La victoire restait toujours à Serge dans les discussions qui s’élevaient entre les deux frères, par suite de leurs divergences d’opinions, et cela parce que ces appréciations restaient inébranlables, tandis que Constantin, modifiant sans cesse les siennes, était facilement convaincu de contradiction avec lui-même. Serge Ivanitch considérait son frère comme un brave garçon, dont le cœur, suivant son expression française, était bien placé, mais dont l’esprit trop impressionnable, quoique ouvert, était rempli d’inconséquences. Souvent il cherchait, avec la condescendance d’un frère aîné, à lui expliquer le vrai sens des choses ; mais il discutait sans plaisir contre un interlocuteur si facile à battre.

Constantin, de son côté, admirait la vaste intelligence de son frère, ainsi que sa haute distinction d’esprit ; il voyait en lui un homme doué des facultés les plus belles et les plus utiles au bien général ; mais, en avançant en âge et en apprenant à le mieux connaître, il se demandait parfois, au fond de l’âme, si ce dévouement à des intérêts généraux, dont lui-même se sentait si dépourvu, constituait bien une qualité.
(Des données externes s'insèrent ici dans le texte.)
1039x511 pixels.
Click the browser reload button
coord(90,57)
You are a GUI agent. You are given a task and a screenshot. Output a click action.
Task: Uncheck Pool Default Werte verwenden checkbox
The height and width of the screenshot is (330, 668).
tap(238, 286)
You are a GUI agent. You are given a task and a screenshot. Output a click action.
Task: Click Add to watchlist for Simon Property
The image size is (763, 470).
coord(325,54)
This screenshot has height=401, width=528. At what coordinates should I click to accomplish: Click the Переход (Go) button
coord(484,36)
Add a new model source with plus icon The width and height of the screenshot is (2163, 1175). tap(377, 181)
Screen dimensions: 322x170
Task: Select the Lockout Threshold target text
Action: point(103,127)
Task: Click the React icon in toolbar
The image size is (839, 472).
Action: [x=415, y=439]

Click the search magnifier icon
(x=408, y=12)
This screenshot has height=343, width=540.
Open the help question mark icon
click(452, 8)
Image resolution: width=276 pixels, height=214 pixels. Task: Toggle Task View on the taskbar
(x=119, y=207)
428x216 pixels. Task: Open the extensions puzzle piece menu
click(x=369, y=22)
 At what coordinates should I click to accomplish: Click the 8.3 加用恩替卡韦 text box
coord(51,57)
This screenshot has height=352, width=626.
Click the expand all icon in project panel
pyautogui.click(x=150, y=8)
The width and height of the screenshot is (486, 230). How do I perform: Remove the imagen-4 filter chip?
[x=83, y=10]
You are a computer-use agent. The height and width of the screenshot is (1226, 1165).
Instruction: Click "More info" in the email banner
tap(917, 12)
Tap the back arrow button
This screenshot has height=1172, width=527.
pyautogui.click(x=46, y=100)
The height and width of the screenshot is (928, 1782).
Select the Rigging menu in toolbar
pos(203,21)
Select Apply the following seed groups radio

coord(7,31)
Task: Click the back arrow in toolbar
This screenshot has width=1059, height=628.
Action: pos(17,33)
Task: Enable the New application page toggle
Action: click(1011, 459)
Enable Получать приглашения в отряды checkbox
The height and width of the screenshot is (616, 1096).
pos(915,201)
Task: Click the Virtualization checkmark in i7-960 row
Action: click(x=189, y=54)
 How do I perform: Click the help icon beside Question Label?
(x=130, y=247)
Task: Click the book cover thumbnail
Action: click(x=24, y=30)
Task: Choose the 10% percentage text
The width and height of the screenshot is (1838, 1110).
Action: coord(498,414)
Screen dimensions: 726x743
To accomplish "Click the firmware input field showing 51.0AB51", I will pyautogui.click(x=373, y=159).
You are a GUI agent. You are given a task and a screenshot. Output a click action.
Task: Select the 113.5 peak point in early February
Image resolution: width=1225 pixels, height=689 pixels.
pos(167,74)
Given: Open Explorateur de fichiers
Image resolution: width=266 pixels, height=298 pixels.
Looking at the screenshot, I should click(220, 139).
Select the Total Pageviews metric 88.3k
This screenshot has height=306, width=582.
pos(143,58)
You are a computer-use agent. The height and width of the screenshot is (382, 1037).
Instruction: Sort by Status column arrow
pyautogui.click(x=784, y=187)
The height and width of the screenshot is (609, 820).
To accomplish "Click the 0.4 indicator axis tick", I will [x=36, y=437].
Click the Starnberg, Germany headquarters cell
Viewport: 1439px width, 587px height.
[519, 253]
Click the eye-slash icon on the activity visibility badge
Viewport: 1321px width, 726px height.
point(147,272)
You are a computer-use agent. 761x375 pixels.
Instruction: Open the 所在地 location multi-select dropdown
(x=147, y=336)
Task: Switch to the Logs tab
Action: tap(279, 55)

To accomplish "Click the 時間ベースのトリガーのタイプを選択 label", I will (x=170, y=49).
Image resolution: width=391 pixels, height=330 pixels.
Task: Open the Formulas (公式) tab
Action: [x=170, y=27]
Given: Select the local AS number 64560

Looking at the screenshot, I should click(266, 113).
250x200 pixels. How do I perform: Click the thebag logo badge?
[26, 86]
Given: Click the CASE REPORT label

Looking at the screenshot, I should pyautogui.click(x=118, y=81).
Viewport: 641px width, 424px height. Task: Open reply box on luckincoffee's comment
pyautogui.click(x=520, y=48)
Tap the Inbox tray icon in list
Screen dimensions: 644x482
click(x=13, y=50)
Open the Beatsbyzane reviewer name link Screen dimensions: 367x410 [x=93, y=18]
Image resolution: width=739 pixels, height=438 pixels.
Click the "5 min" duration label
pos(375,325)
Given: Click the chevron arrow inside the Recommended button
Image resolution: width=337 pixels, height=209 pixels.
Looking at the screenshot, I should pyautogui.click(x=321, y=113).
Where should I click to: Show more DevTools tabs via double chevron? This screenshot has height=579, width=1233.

Ne tenait-il pas à une certaine impuissance de se frayer une route personnelle parmi toutes celles que la vie ouvre aux hommes, route qu’il en aurait fallu aimer et suivre avec persévérance ?

Levine éprouvait encore un autre genre de contrainte envers son frère, quand celui-ci passait l’été chez lui. Les journées lui paraissaient trop courtes pour tout ce qu’il avait à faire et à surveiller : tandis que son frère ne songeait qu’à se reposer. Bien que Serge n’écrivît pas, l’activité de son esprit était trop incessante pour qu’il n’eût pas besoin d’exprimer à quelqu’un, sous une forme concise et élégante, les idées qui l’occupaient. Constantin était son auditeur le plus habituel.

Serge se couchait dans l’herbe, et, tout en se chauffant au soleil, il causait volontiers, paresseusement étendu.

« Tu ne saurais croire, disait-il, combien je jouis de ma paresse ! Je n’ai pas une idée dans la tête, elle est vide comme une boule. »

Mais Constantin se lassait vite de rester assis à bavarder ; il savait qu’en son absence on répandrait le fumier à tort et à travers sur les champs, et il souffrait de ne pas surveiller ce travail ; il savait qu’on ôterait les socs des charrues anglaises, pour pouvoir dire qu’elles ne vaudraient jamais les vieilles charrues primitives du paysan leur voisin, etc.

« N’es-tu donc pas fatigué de courir par cette chaleur ? lui demandait Serge.

— Je ne te quitte que pour un instant, le temps de voir ce qui se passe au bureau, » répondait Levine, et il se sauvait dans les champs.